## Directions
Only the lines from the one containing "Instruction: Click the Slider 10 mate icon" through the end of the entries should be returned, exactly as they are, with the pictures omitted.

*** Opening Record set ***

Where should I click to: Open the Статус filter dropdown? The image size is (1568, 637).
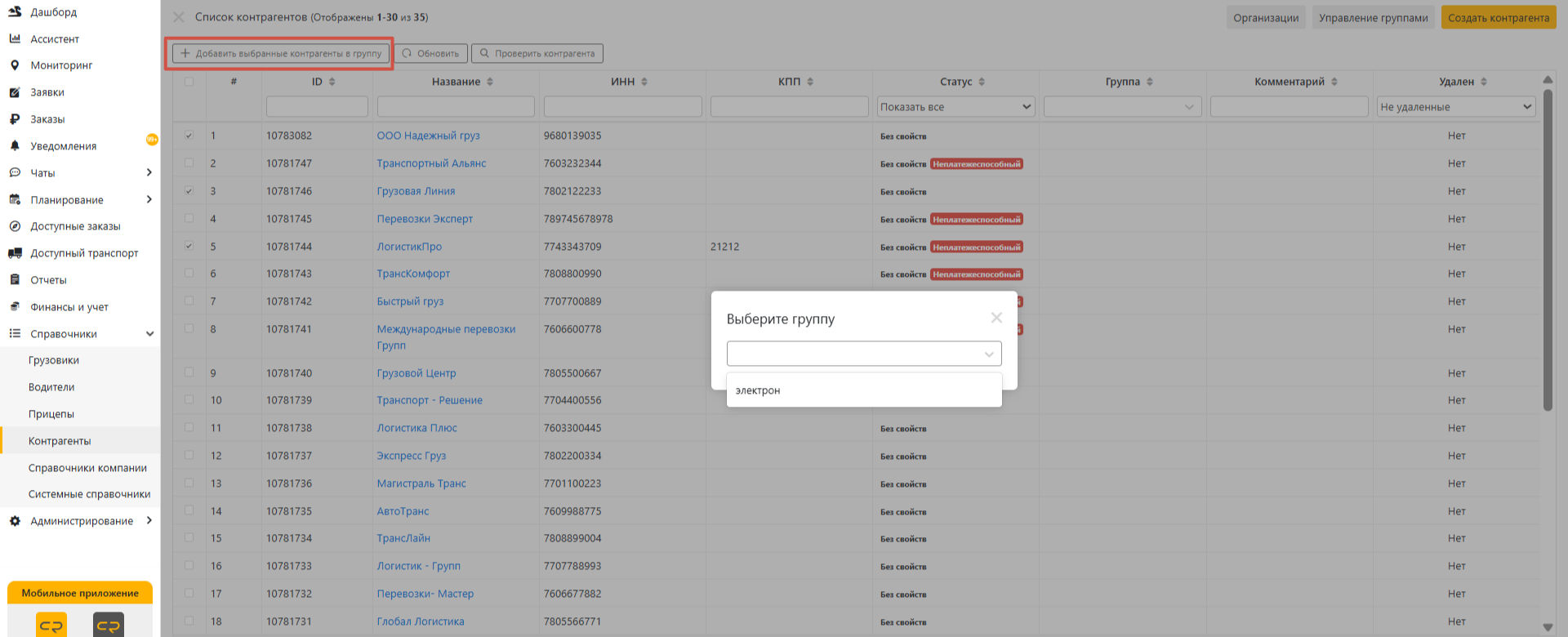click(x=956, y=107)
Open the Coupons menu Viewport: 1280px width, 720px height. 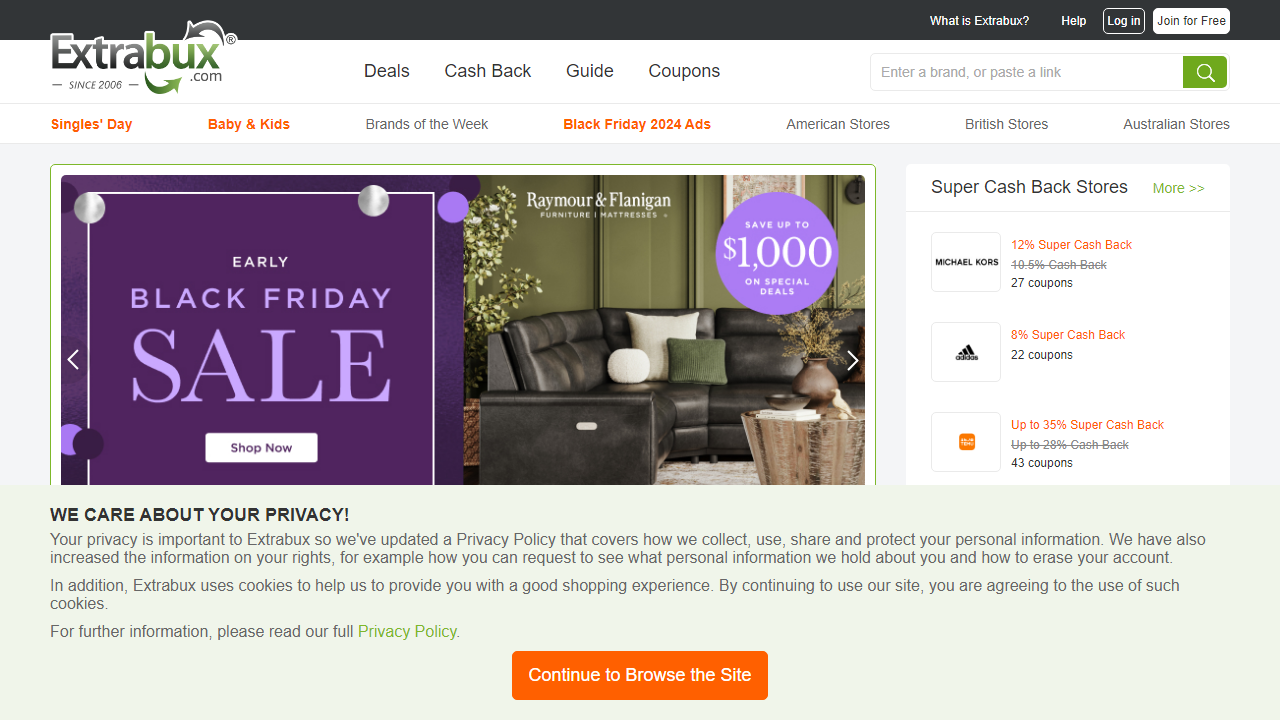click(684, 71)
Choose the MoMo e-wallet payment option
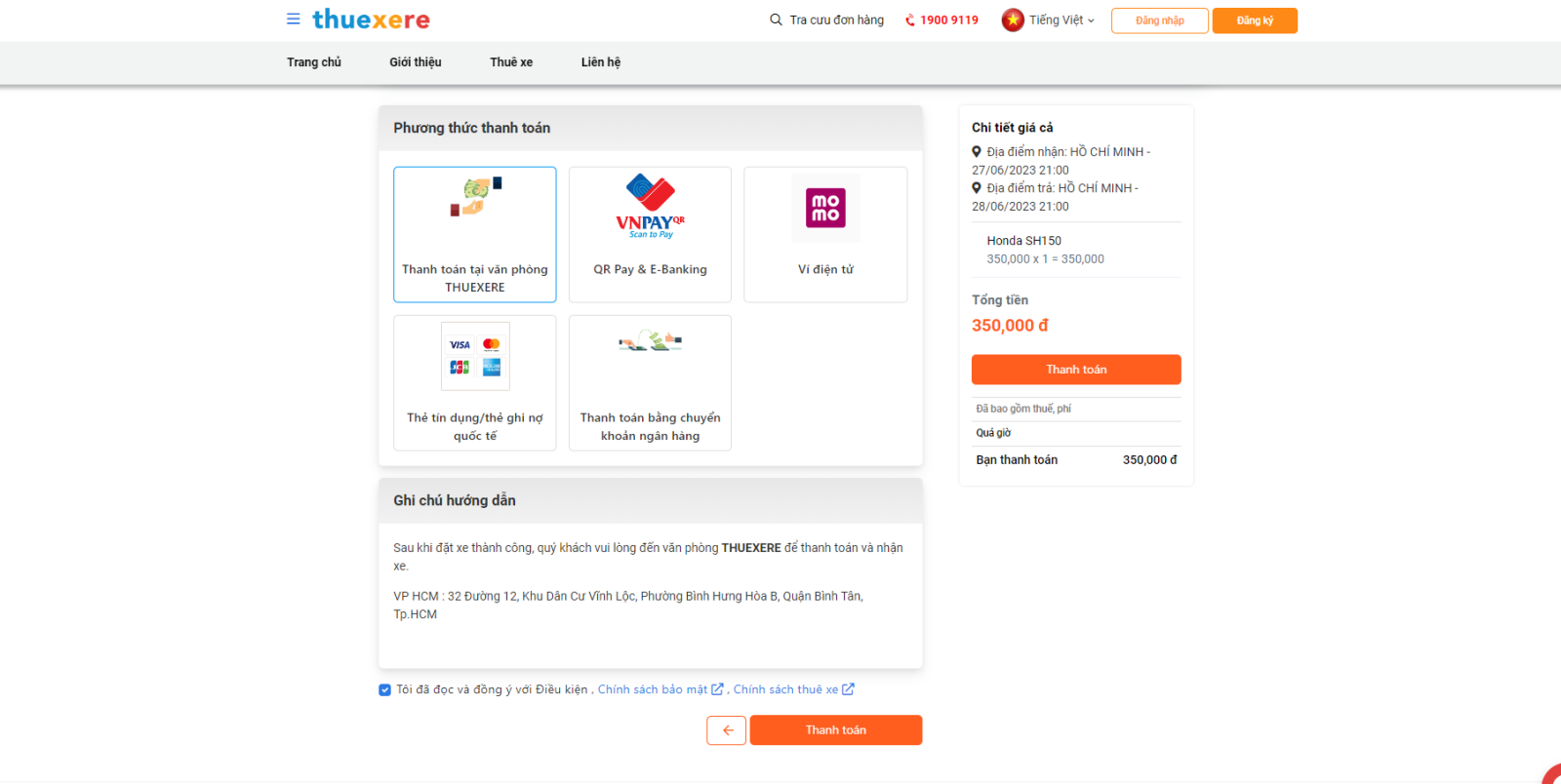1561x784 pixels. coord(825,234)
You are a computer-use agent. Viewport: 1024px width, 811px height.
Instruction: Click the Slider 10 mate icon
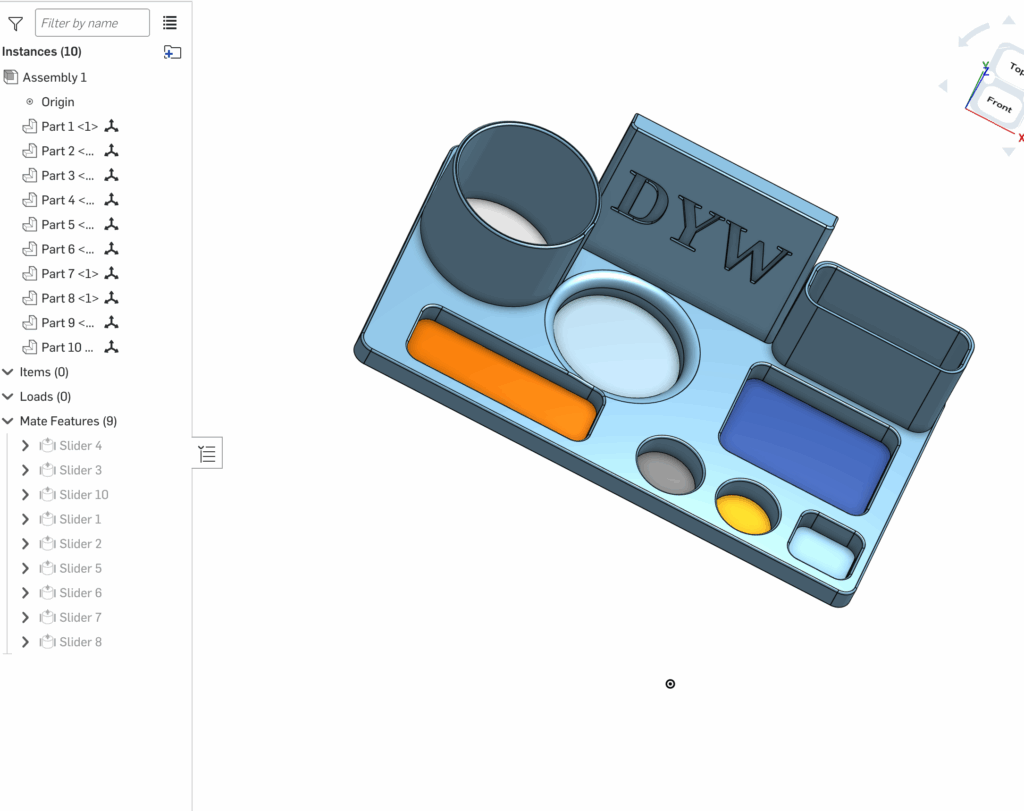click(x=47, y=495)
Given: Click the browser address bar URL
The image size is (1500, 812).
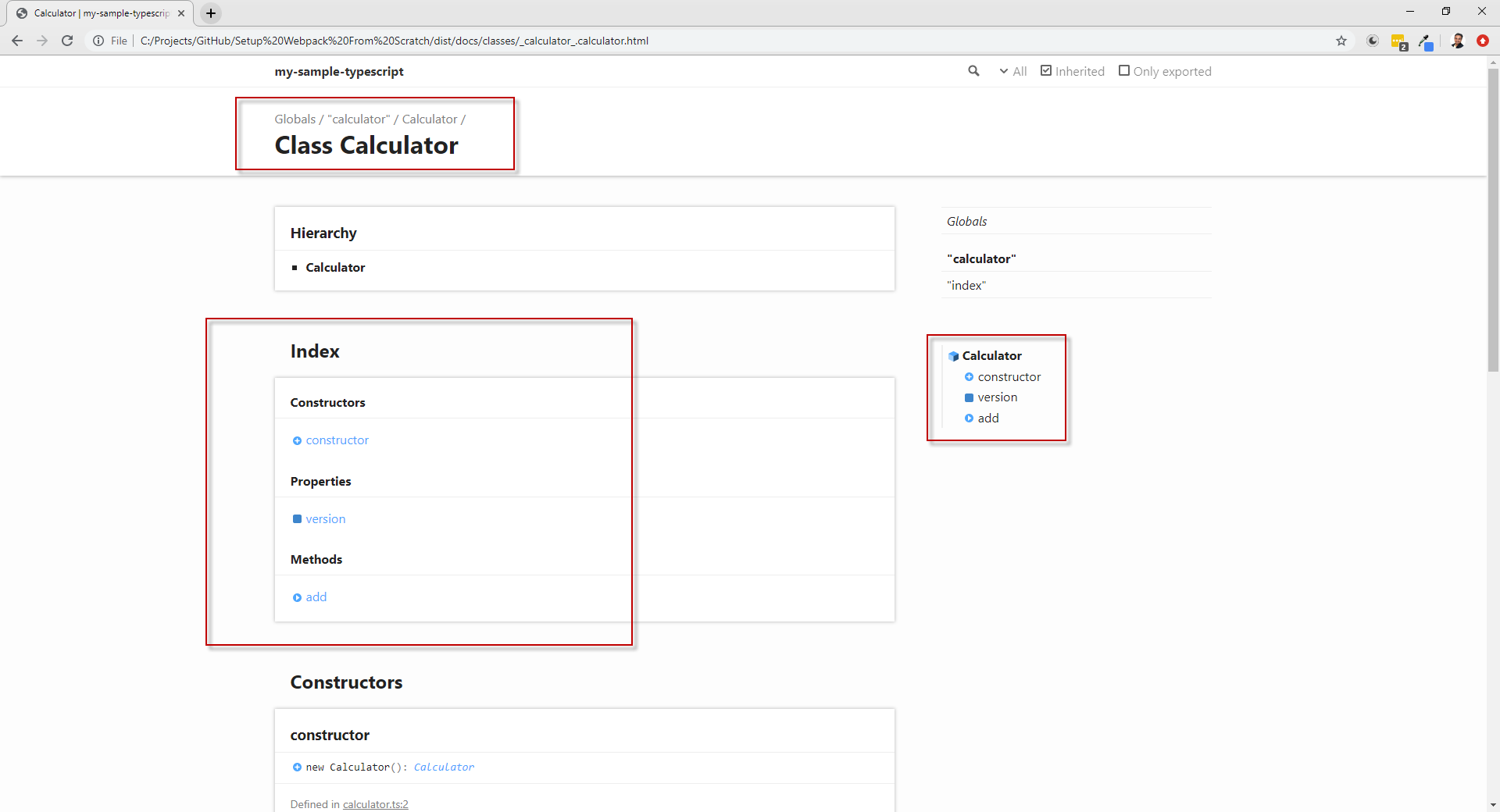Looking at the screenshot, I should tap(394, 41).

*** Closing Record set ***

## Finished task
Instruction: Click the Slider 10 mate icon
click(x=47, y=495)
Given: Click the browser address bar URL
The image size is (1500, 812).
Looking at the screenshot, I should tap(394, 41).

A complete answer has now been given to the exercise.